DATASET CONTENT
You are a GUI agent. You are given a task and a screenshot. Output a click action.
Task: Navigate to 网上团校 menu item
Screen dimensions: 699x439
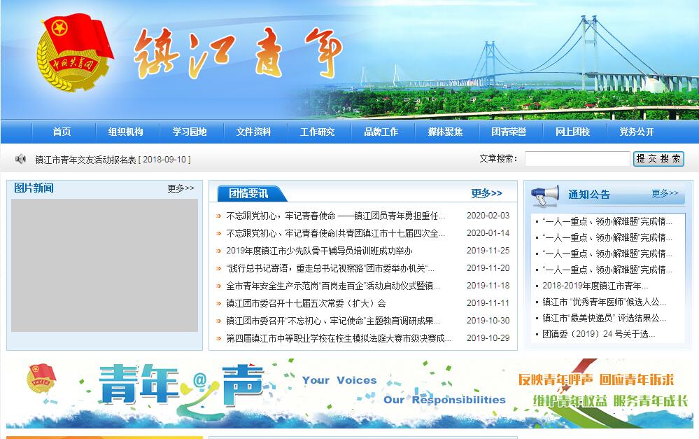(572, 132)
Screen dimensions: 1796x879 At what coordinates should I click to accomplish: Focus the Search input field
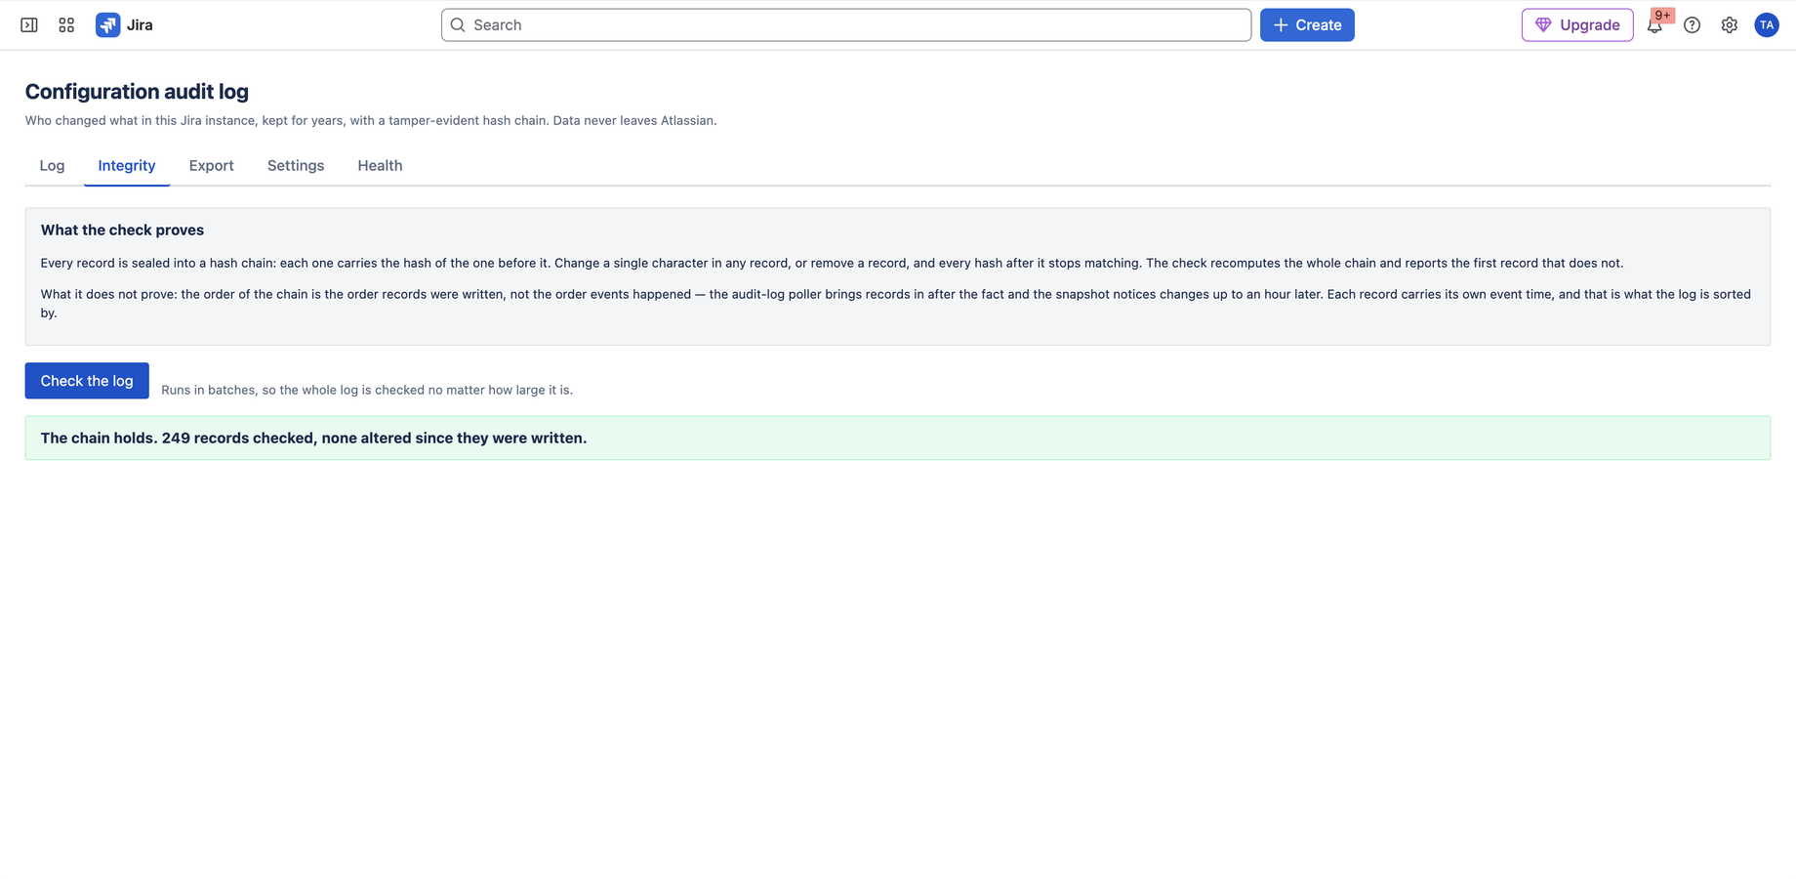pyautogui.click(x=846, y=25)
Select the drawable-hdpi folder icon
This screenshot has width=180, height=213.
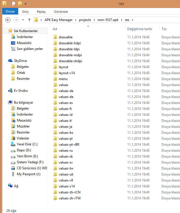click(55, 43)
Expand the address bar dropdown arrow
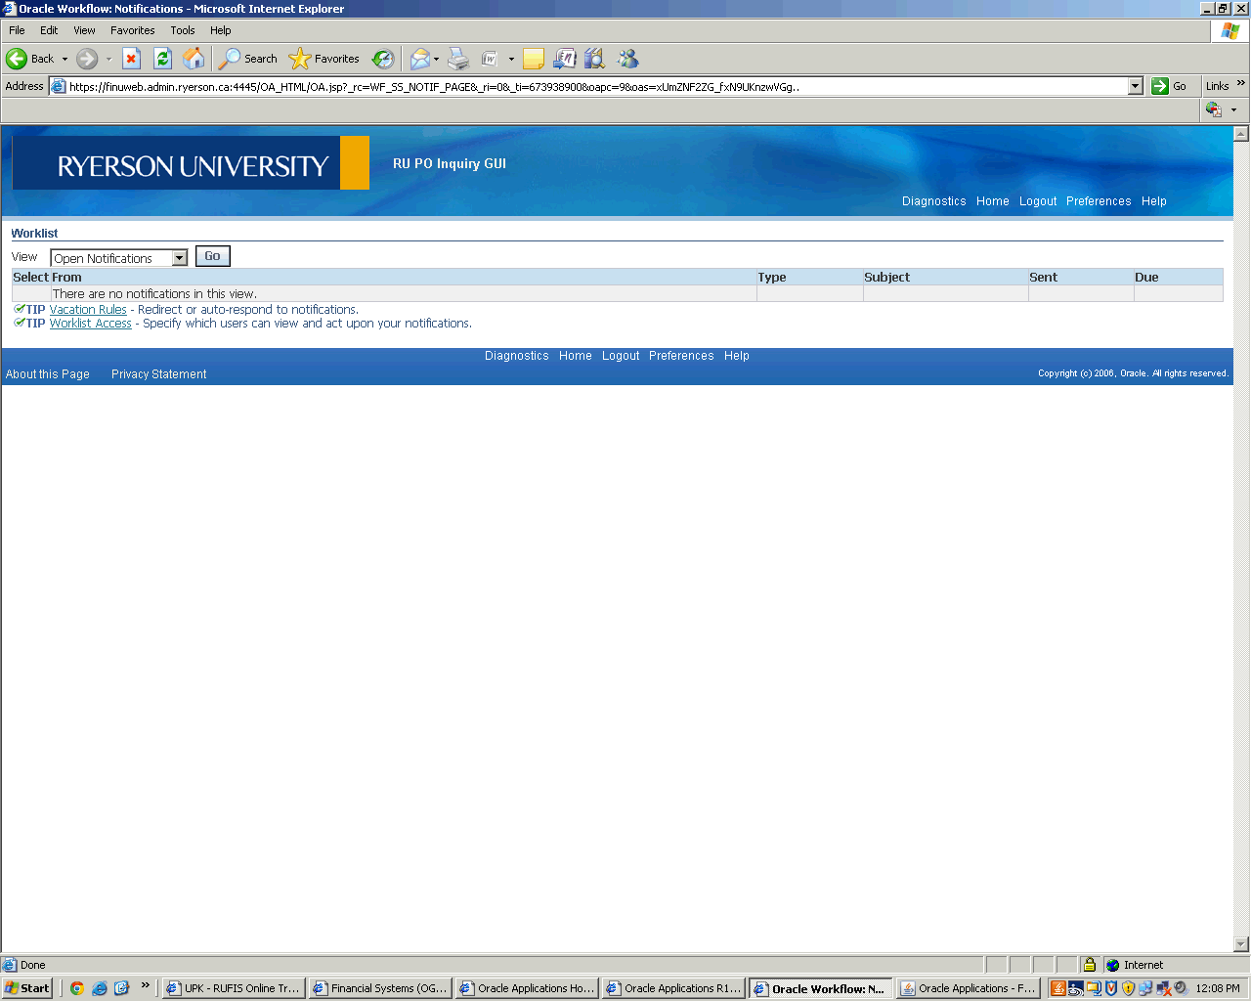Screen dimensions: 1251x1001 [x=1135, y=86]
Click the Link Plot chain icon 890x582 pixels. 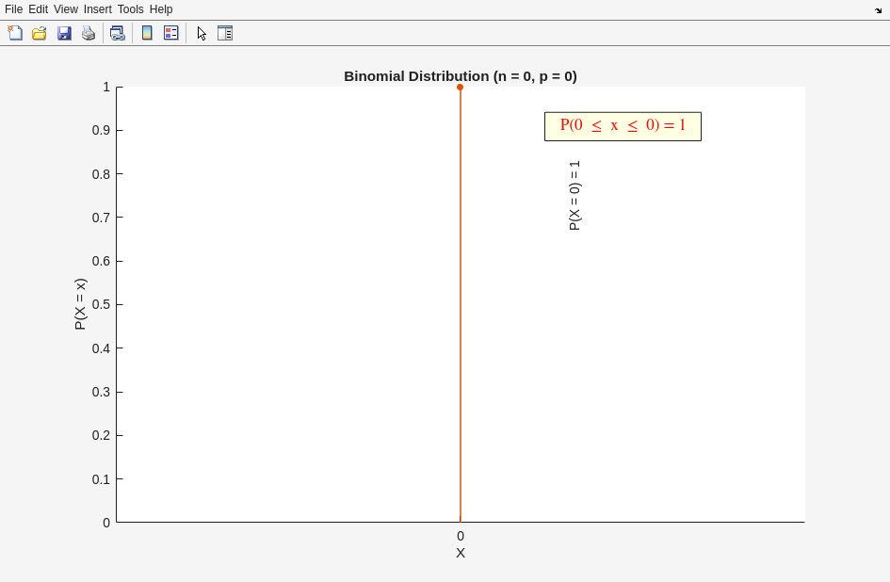[117, 33]
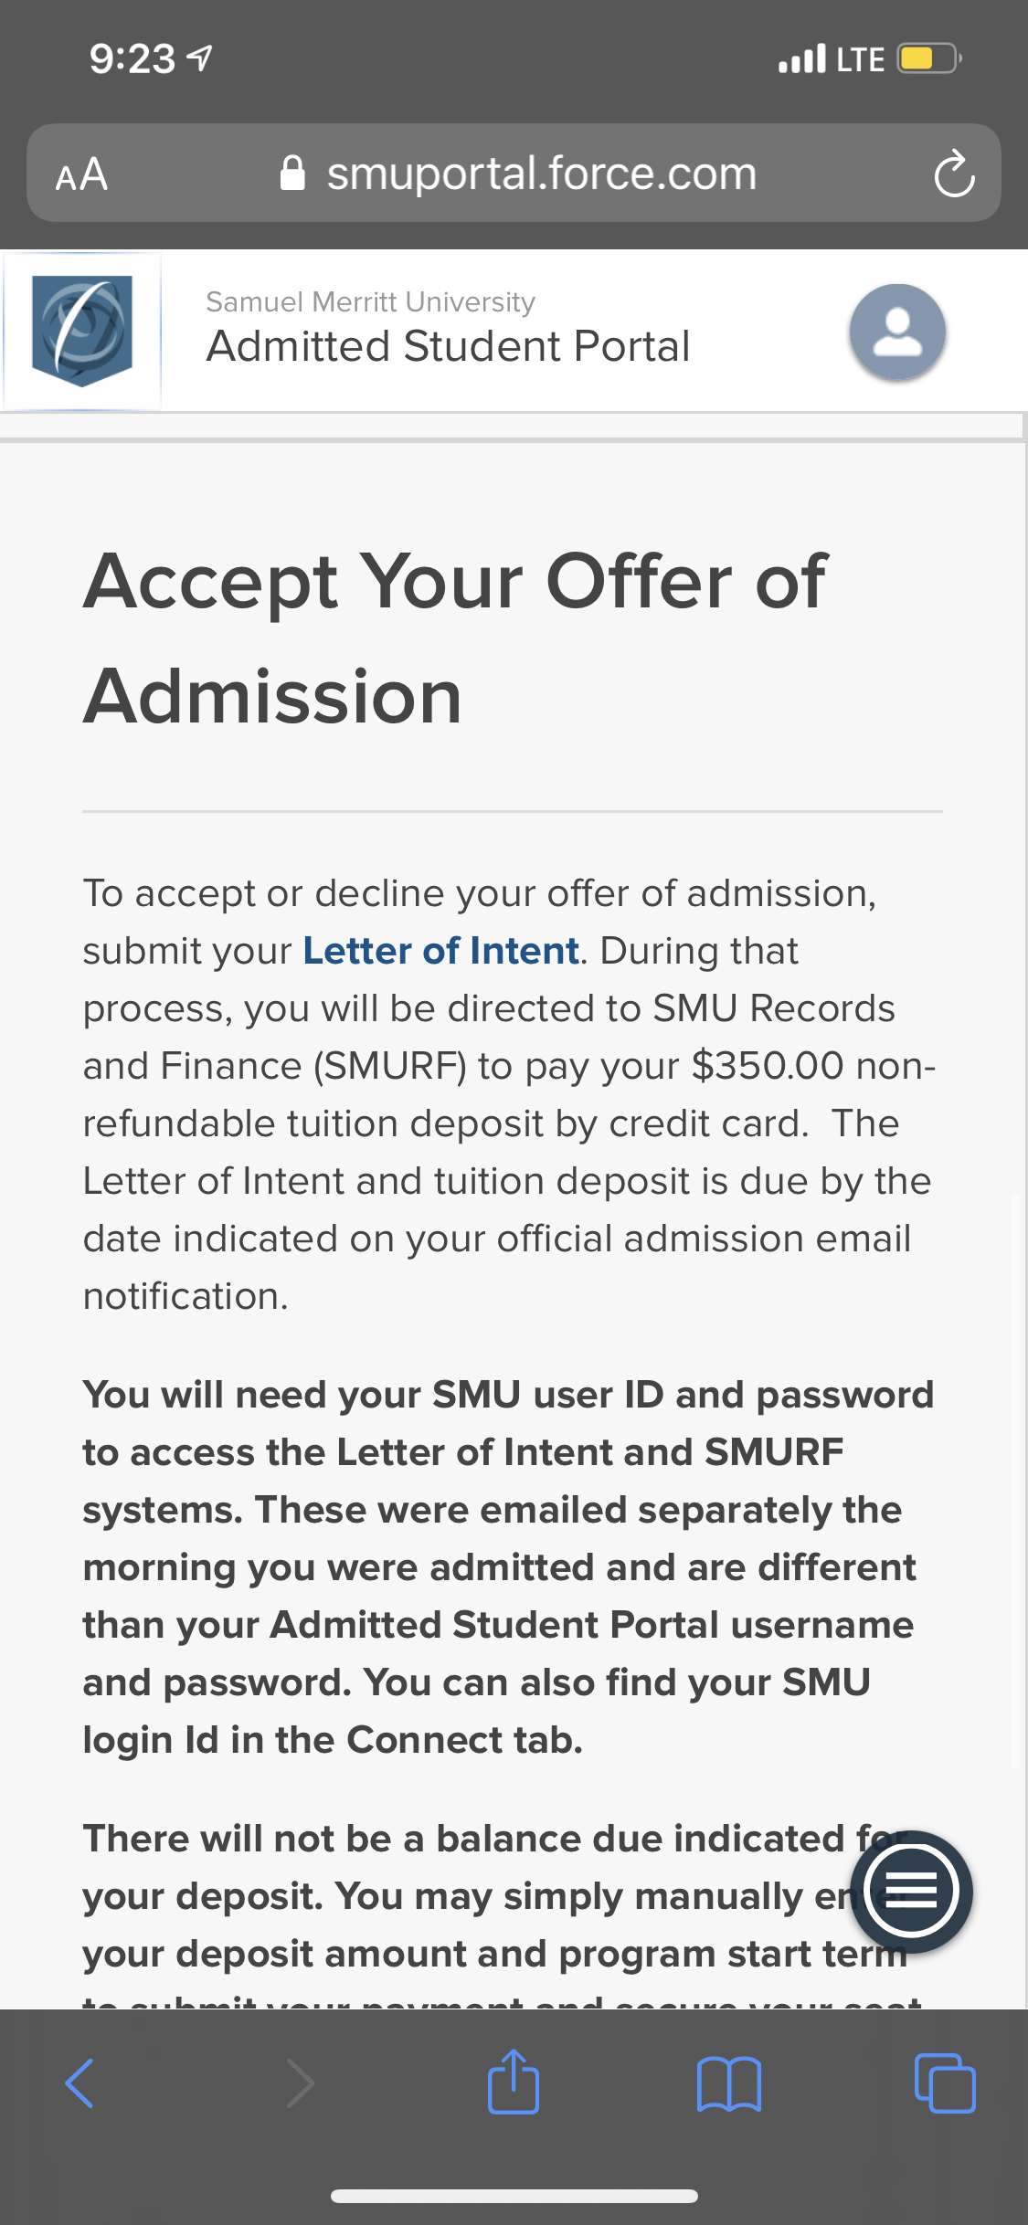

ABOUT THIS TASK
Output exactly the lines from the first line of the records through the line containing "Select the drawable-hdpi folder icon". Leave out every picture.

RESPONSE TO THE TASK
You are a GUI agent. You are given a task and a screenshot. Output a click action.
Task: Navigate to 网上团校 menu item
Screen dimensions: 699x439
(572, 132)
Screen dimensions: 1796x879 At what coordinates should I click to accomplish: Focus the Search input field
pyautogui.click(x=846, y=25)
Select the drawable-hdpi folder icon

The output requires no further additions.